ZdK-Generalsekretär Stefan Vesper sieht, wie er der "Welt" sagte, sogar eine "große Chance für eine wirksame Kurienreform". Franziskus werde allerdings "Schritt für Schritt" vorgehen: "Warten wir ein, zwei Monate, dann werden wir das Ausmaß der Veränderungen erkennen können." Konkret erwartet Vesper mehr Entscheidungsspielraum für die einzelnen Bischofskonferenzen. Die bekannten Reformforderungen – Nachdenken über den Zölibat, die Stellung der Frau in der Kirche, die Kommunion für wiederverheiratete Geschiedene und eine stärkere Mitwirkung der Laien – blieben auf der Agenda: "Es sind ja nicht nur deutsche Forderungen, wir sind nur manchmal etwas lauter; wir sollten aber nicht überheblich sein." Die von Papst Franziskus verlangte stärkere Hinwendung der Kirche zu den Armen wird nach Vespers Meinung auch im deutschen Katholizismus mit seinen großen Hilfswerken zu weiteren Veränderungen im Denken führen.

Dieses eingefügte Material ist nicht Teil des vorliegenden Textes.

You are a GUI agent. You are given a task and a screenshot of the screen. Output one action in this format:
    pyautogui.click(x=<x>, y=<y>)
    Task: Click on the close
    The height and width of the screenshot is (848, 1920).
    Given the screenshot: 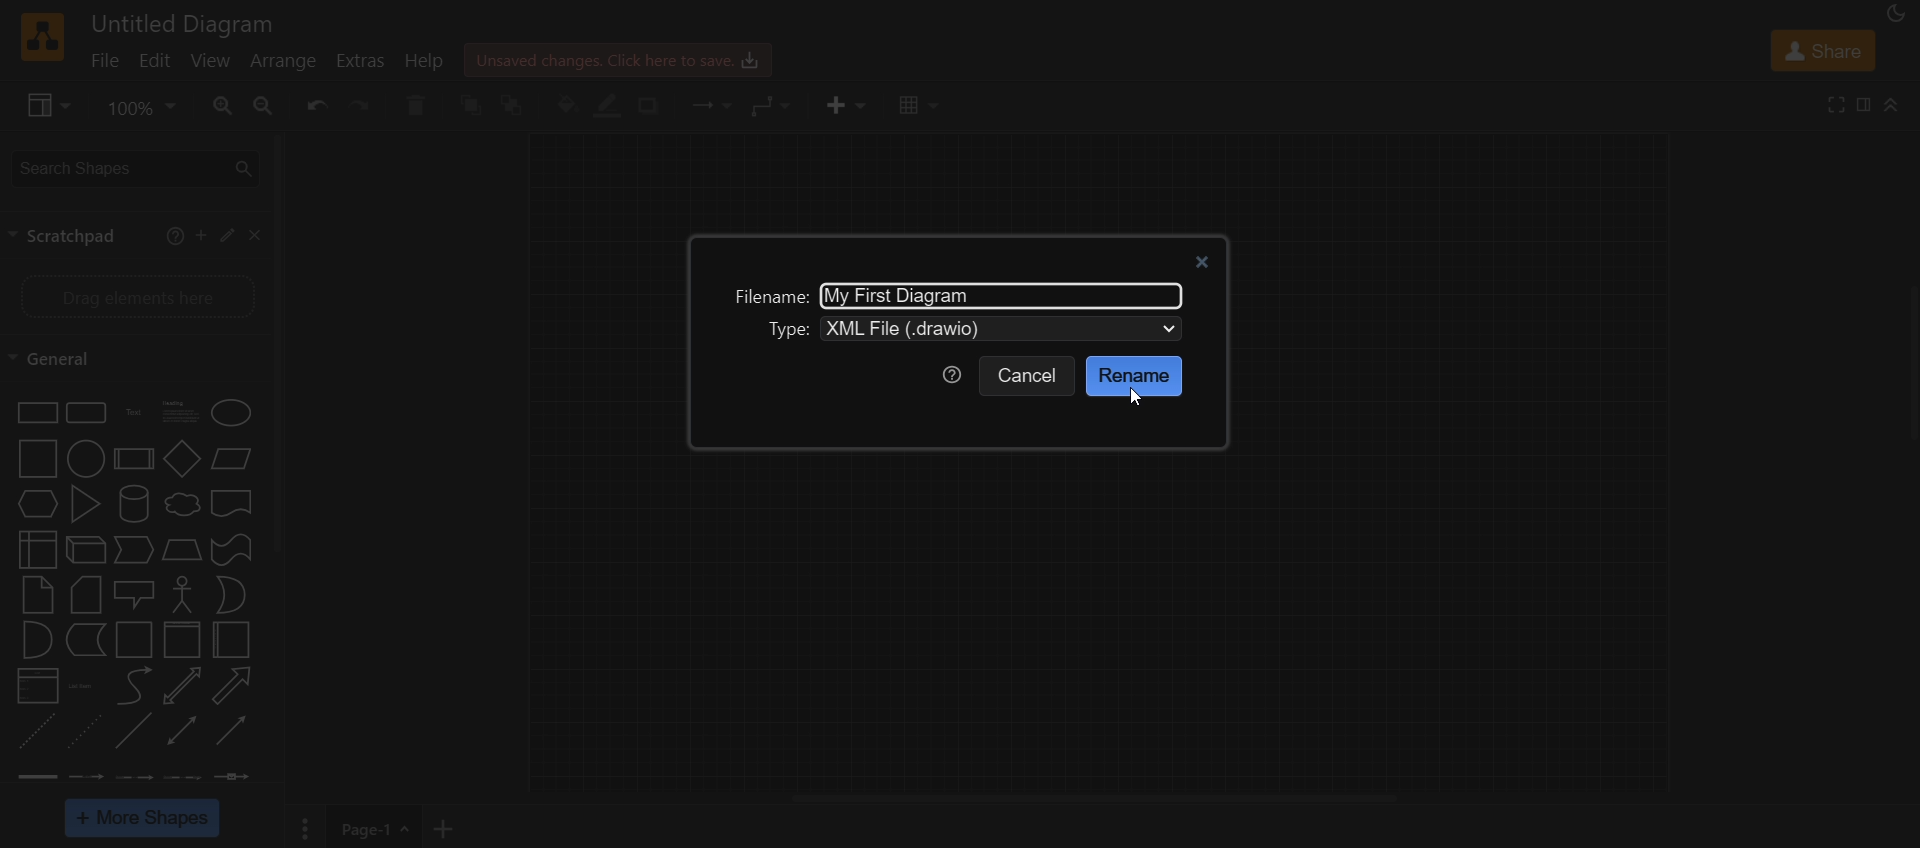 What is the action you would take?
    pyautogui.click(x=256, y=236)
    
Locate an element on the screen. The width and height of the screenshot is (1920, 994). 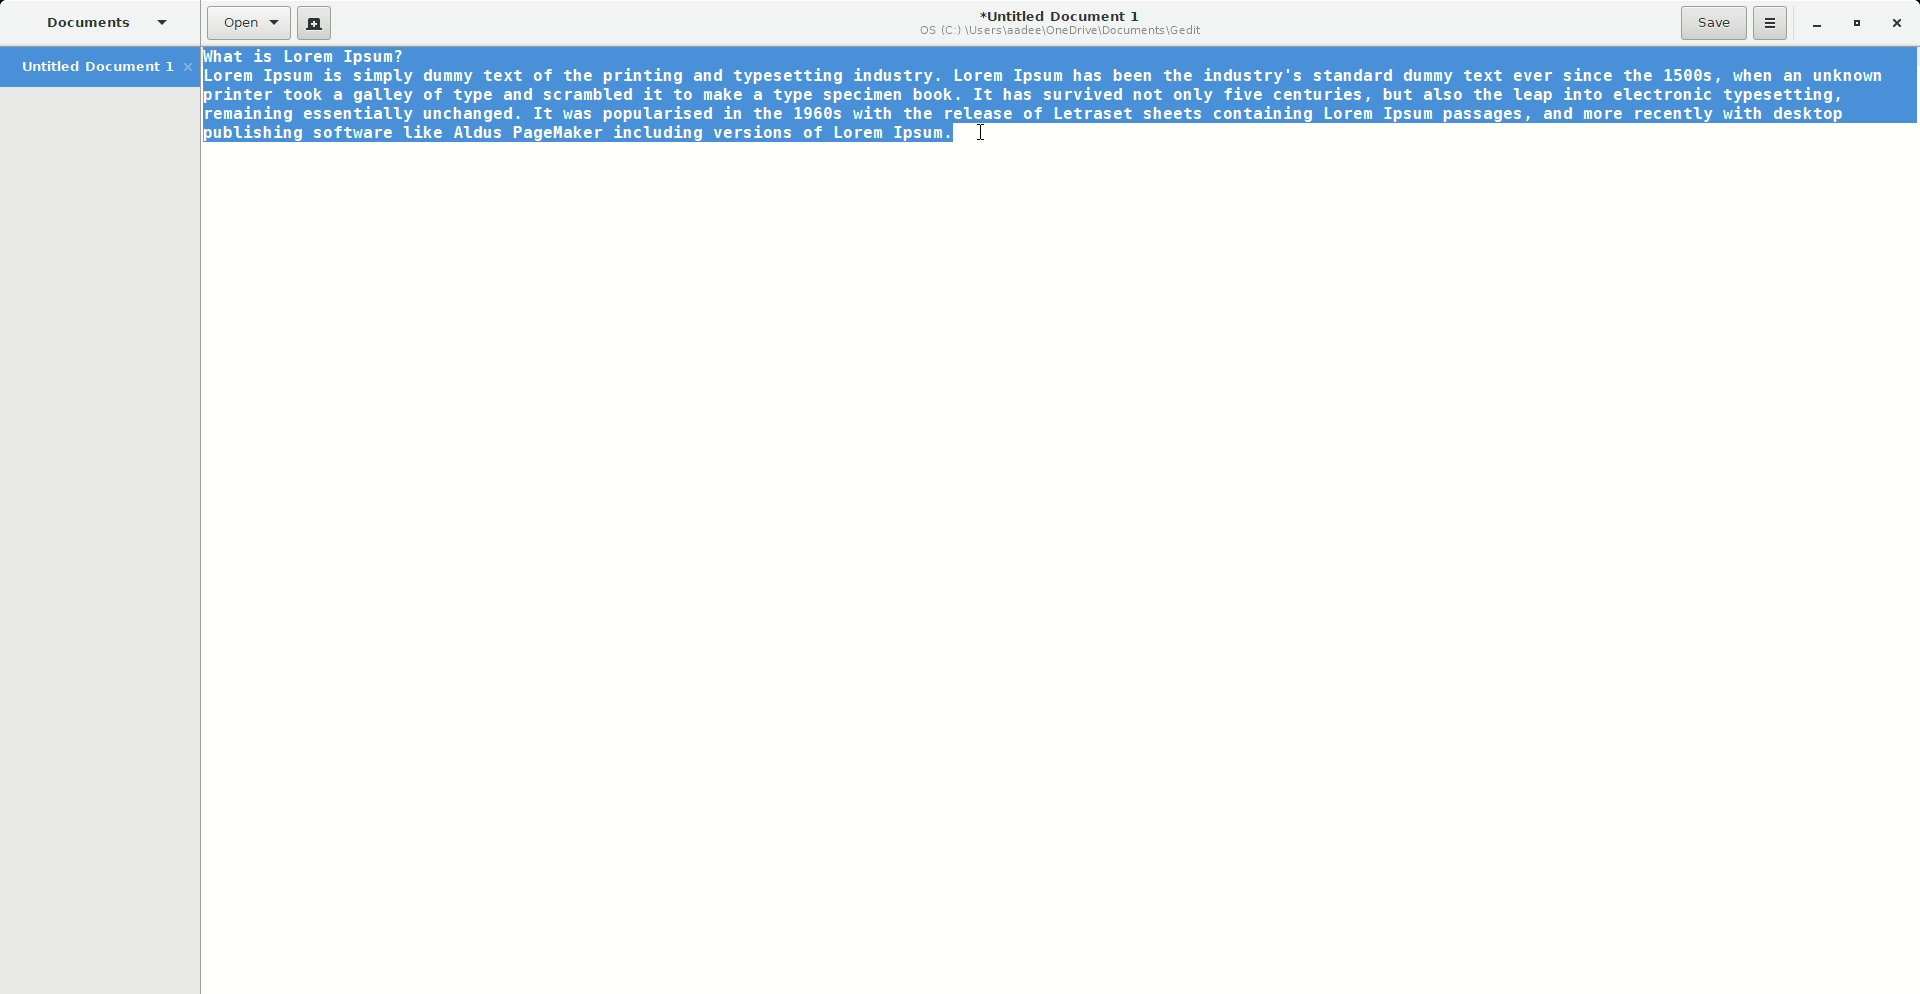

In den Osterpredigten ist das schon zum Ausdruck gekommen. Kardinal Marx kritisierte den "ungezügelten Finanzkapitalismus", sein Berliner Amtsbruder Rainer Maria Woelki forderte die Kirche auf, sich intensiver mit dem eigenen Reichtum auseinanderzusetzen, und der Episkopatsvorsitzende, Erzbischof Robert Zollitsch, thematisierte "die wachsende Armut, gerade in den Großstädten". Es zeigt sich, dass die Kategorien von "konservativ" und "progressiv" nicht mehr so recht greifen. Der Kölner Erzbischof, Kardinal Joachim Meisner, knüpfte an die Warnung des Papstes vor einer zu starken Beschäftigung der Kirche mit sich selbst an und plädierte für eine "Kirche für alle, aber nicht für alles". Freundlich im Ton, aber zurückhaltend hat sich die amtskirchenkritische Gruppierung "Wir sind Kirche" zu Papst Franziskus geäußert. Sie wünscht sich neben einem neuen Verständnis des Priestertums eine "erneuerte Morallehre, vor allem bezüglich der Empfängnisverhütung und Homosexualität". Die Zurückhaltung ist verständlich. Denn der Pontifex hat in der Frage der "Homo-Ehe" stets eine klare Position eingenommen. Er nannte sie eine "Intrige des Vaters der Lügen", sprich des Teufels. Aber noch halten sich die ungeduldig auf Reformen dringenden Katholiken mit offener Kritik am neuen Kirchenoberhaupt zurück.

Anders die Piusbrüder. Sie sind vorerst die Einzigen, die ihren Unmut über den neuen Pontifex lautstark äußern. "Quo vadis, Francisce?", heißt es auf ihrer deutschen Webseite in Bezug auf die Rede des Papstes vor Repräsentanten nicht katholischer Kirchen, des Judentums und des Islam. Die Piusbrüder wenden sich nicht direkt gegen einen interreligiösen Dialog, aber sie vermissen bei Franziskus den Mut, die entscheidende Frage zu stellen: "Ist Jesus Christus der Messias für alle Menschen oder nicht?" Franziskus habe "diplomatisch die Klippen umschifft", indem er nur vom brüderlichen Dialog gesprochen habe, nicht aber von der Anerkennung Christi. Der Dialog zwischen der Piusbruderschaft und dem Vatikan ist trotz aller neuen Spannungen nicht beendet, aber die Chancen für eine mögliche Rückkehr dieser Traditionalistengruppe in die Kirche sind offenbar weiter gesunken.